Mayor Darrell Steinberg, Sacramento, CA
Mayor Darrell Steinberg is one of Sacramento’s most accomplished public servants, serving the Sacramento community for over 20 years. Darrell began his political career as Chair of the Jewish Community Relations Council in Sacramento, before being elected to the City Council in 1992. He later ran for State Assembly and then State Senate, becoming the first Jewish President of the Senate in over 150 years. Throughout his public service, Darrell has always practiced the politics of Tikkun Olam. During his tenure in the legislature, Darrell championed economic development, civil rights, immigration reform, career pathways for underserved youth, building sustainable communities and major investments in healthcare and education. He authored the Mental Health Services Act, the first of its kind in the nation that generates $2 billion dollars a year for people in need. Darrell was sworn in as Mayor of Sacramento on December 13, 2016.

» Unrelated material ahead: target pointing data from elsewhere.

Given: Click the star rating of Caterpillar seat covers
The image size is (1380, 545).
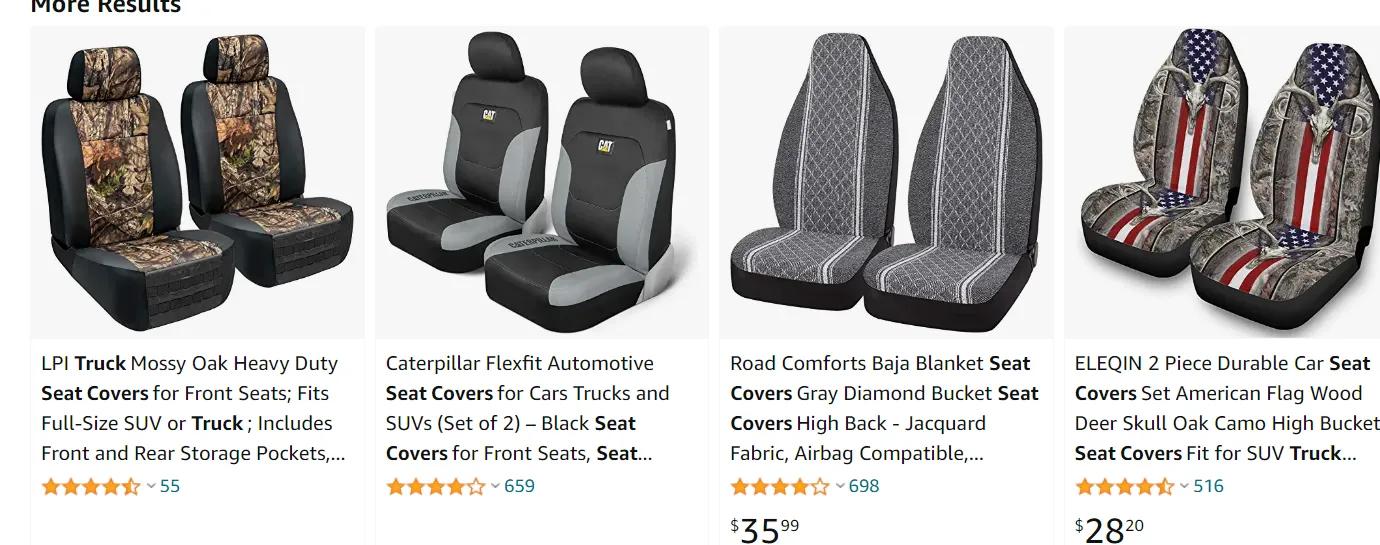Looking at the screenshot, I should 435,487.
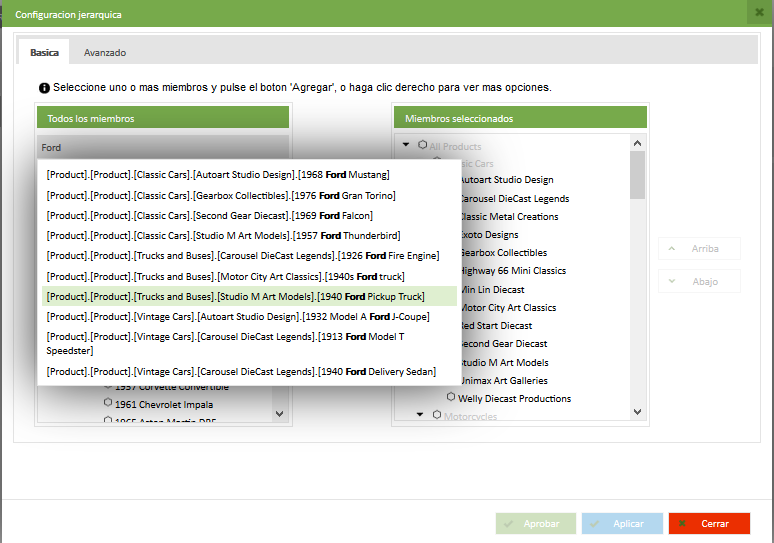Close the dialog with the top-right X
Image resolution: width=774 pixels, height=543 pixels.
[x=759, y=13]
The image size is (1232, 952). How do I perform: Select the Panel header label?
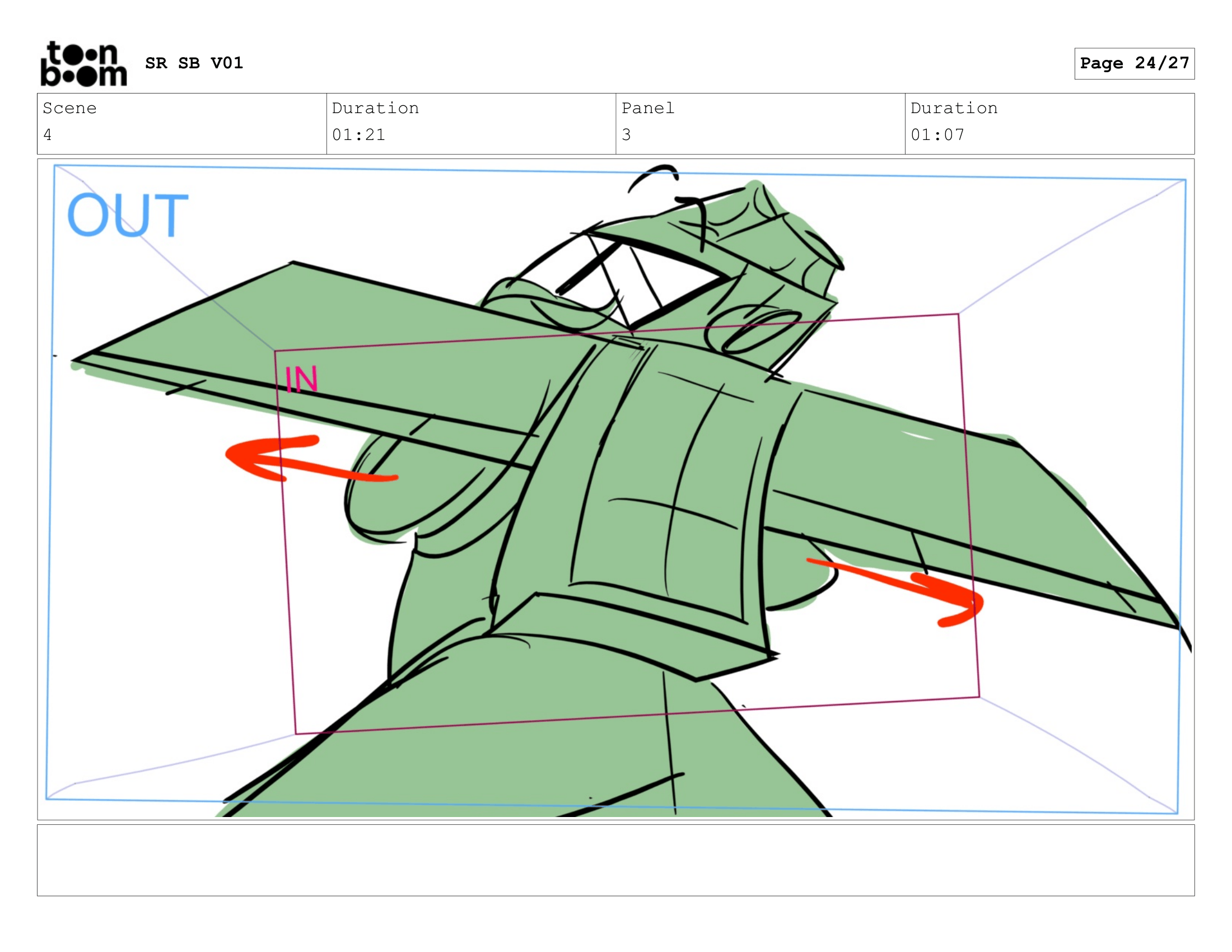pyautogui.click(x=647, y=108)
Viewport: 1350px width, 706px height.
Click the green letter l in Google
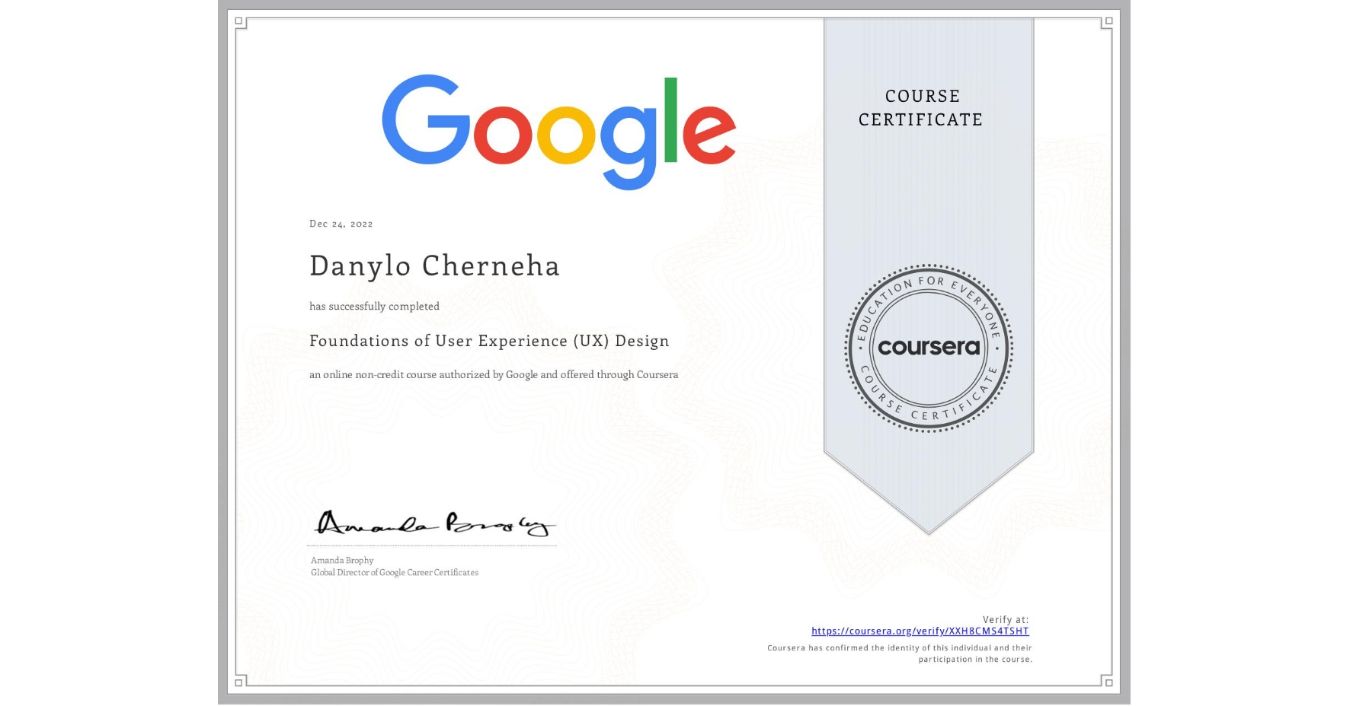670,120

Rabbi Rachel Timoner, Senior Rabbi, Congregation Beth Elohim, Brooklyn, NY
Rabbi Rachel Timoner is the senior rabbi of Congregation Beth Elohim (CBE) in Park Slope, Brooklyn, where her passions are social justice, spiritual life, community building, and lifelong learning. Rabbi Timoner has launched several community organizing and social justice initiatives at CBE, including a Dismantling Racism community organizing team and, in partnership with New York City Council member Brad Lander, #GetOrganizedBK, through which thousands of New Yorkers work together to defend democracy and human dignity. Previously, Rachel served as associate rabbi of Leo Baeck Temple in Los Angeles, where she was a beloved teacher of Torah, a community organizer, and a leader in Reform CA. She received a B.A. from Yale University, worked for fourteen years in social justice in the San Francisco Bay Area, and received s’micha from Hebrew Union College-Jewish Institute of Religion in 2009, where she was a Wexner Graduate Fellow. Rachel is married to Felicia Park-Rogers and they have two sons, Benji and Eitan.

Michael Waldman, President, Brennan Center for Justice at New York University School of Law
Michael Waldman is President of the Brennan Center for Justice at NYU School of Law, a nonpartisan law and policy institute that focuses on improving the systems of democracy and justice. Mr. Waldman was Director of Speechwriting for President Bill Clinton from 1995-99, responsible for writing/editing nearly two thousand speeches. He was special assistant to the president for policy coordination from 1993-95. He has been a lecturer at Harvard’s Kennedy School of Government and an attorney in private practice. Michael Waldman is the author of The Fight to Vote, The Second Amendment: A Biography, My Fellow Americans, and POTUS Speaks, among others. He appears frequently on television and radio to discuss public policy, the presidency and the law. Michael Waldman is a graduate of Columbia College (B.A., 1982) and New York University School of Law (J.D., 1987), where he was a member of the Law Review. 

Representative Lee Zeldin (R-NY)
Congressman Lee Zeldin grew up in Suffolk County, New York, where he graduated from William Floyd High School in Mastic Beach. Congressman Zeldin graduated from the State University of New York at Albany (SUNY) and then Albany Law School, becoming New York's youngest attorney at the time at the age of 23. Following four years in the State Senate, Congressman Zeldin was elected to the U.S. House of Representatives in 2014 (NY-1). Congressman Zeldin’s top priorities in Congress include protecting America’s security at home and abroad, helping grow our economy and create more good paying jobs, supporting our veterans and first responders, improving the quality of education, repairing our nation’s infrastructure, improving healthcare in America and safeguarding our environment.